“Ela disse assim: Olha, você não vai poder voltar para casa, vai ter que ficar. Vai todo mundo entrar em quarentena”. Era meio de março quando a trabalhadora doméstica D.A. ouviu da patroa esse pedido. Ela trabalhava havia alguns anos na casa de uma família no Recife e, com a pandemia da Covid-19, a empregadora propôs que ela ficasse um mês direto sem voltar para casa. Depois pediu outros 30 dias. E mais.
Foram 93 dias sem que D.A. visse os filhos e os netos ou saísse à rua. Só descia para pegar encomendas. Quando deixou o local de trabalho, em meados de junho, foi para acompanhar a filha grávida, a ponto de ter bebê.
Aceitei porque achei que seria um mês. Mas a coisa foi piorando, e fui ficando. Tinha dia em que eu chorava. Uma vez por mês, deixava para meu genro na portaria um dinheiro para a despesa dos meus netos diz D.A., de 52 anos, doméstica desde os 10. As iniciais foram usadas para preservar sua identidade.
Ela conta que acordava cedo todos os dias, lavava, passava, cozinhava, e só parava quando a patroa, idosa, ia dormir. Essa rotina incluía os fins de semana. Diz que foi remunerada e não considerou fazer uma denúncia, mas que não repetiria a combinação:
Tinha hora para acordar, mas não para dormir. Quando voltei para casa, pensei: Vou dormir três dias seguidos!. Não consegui. Estava emocionada de chegar em casa, abraçar minhas filhas. Me senti gente.
Assim como casos de violência contra a mulher, abusos no trabalho doméstico cresceram na pandemia. As denúncias não são centralizadas em uma só instituição, mas especialistas no tema relatam o aumento.
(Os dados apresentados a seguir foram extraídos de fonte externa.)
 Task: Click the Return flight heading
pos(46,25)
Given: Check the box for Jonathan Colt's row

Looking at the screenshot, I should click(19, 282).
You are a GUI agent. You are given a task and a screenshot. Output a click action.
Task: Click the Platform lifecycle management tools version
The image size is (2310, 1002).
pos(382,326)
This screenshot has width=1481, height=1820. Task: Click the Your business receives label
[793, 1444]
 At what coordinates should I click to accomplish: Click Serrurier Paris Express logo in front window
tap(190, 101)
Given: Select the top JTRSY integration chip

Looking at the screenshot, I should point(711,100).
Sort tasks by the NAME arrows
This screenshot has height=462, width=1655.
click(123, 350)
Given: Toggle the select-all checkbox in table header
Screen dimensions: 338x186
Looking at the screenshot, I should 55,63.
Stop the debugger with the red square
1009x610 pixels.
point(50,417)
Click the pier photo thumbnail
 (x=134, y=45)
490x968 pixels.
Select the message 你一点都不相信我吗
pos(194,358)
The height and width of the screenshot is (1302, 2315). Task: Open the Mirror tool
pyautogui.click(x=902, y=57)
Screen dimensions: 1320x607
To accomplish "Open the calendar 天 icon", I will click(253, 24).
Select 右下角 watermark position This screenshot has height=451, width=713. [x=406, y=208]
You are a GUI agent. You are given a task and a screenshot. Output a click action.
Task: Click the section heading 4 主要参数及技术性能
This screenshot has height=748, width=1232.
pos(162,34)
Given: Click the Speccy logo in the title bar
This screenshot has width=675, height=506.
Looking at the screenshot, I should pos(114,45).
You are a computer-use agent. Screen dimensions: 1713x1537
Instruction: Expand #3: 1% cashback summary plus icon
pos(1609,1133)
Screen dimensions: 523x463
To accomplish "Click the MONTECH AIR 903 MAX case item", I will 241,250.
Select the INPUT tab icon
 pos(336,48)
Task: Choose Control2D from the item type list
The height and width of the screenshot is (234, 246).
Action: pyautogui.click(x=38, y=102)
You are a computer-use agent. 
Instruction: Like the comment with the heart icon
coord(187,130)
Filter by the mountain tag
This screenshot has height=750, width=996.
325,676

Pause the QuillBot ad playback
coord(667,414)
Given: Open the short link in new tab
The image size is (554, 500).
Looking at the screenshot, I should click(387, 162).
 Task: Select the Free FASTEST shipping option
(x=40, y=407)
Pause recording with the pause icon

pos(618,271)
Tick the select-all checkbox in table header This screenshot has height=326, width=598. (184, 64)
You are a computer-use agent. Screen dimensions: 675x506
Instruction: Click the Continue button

Junto aos contratos encerrados, denúncias sobre abusos também cresceram. Mas poucas são formalizadas. Muitas mulheres são coagidas a aceitar ficar ou perdem o emprego. A trabalhadora fica por necessidade, às vezes por afeição. É um limite tênue entre o abuso e o trabalho análogo à escravidão diz Luiza Batista, presidente da Federação Nacional das Trabalhadoras Domésticas (Fenatrad).
‘Difícil de quantificar’
A empregadora de S.N., 42, pediu que ela passasse a voltar para casa só duas vezes ao mês. Alegou não poder bancar corridas de aplicativo diariamente e preferiu que ela não usasse transporte público. Desde março, S.N. vê os dois filhos, menores de idade, a cada 15 dias. Cozinha e congela comida para eles até o próximo encontro. Diz não ter tido opção. Quando ofereceu o “trato”, a patroa disse que ela não era obrigada a topar, mas buscaria outra pessoa em caso negativo.
O isolamento e a pandemia exacerbaram a discriminação social de trabalhos muitas vezes não formalizados. E abriram espaço para situações que podem ser entendidas como análogas à escravidão. São situações difíceis de quantificar, porque ocorrem dentro das casas. E o poder público não consegue atuar sem uma denúncia explica Ricardo Alves, coordenador do Núcleo de Enfrentamento ao Tráfico de Pessoas (NETP) da Secretaria da Justiça e Cidadania de São Paulo.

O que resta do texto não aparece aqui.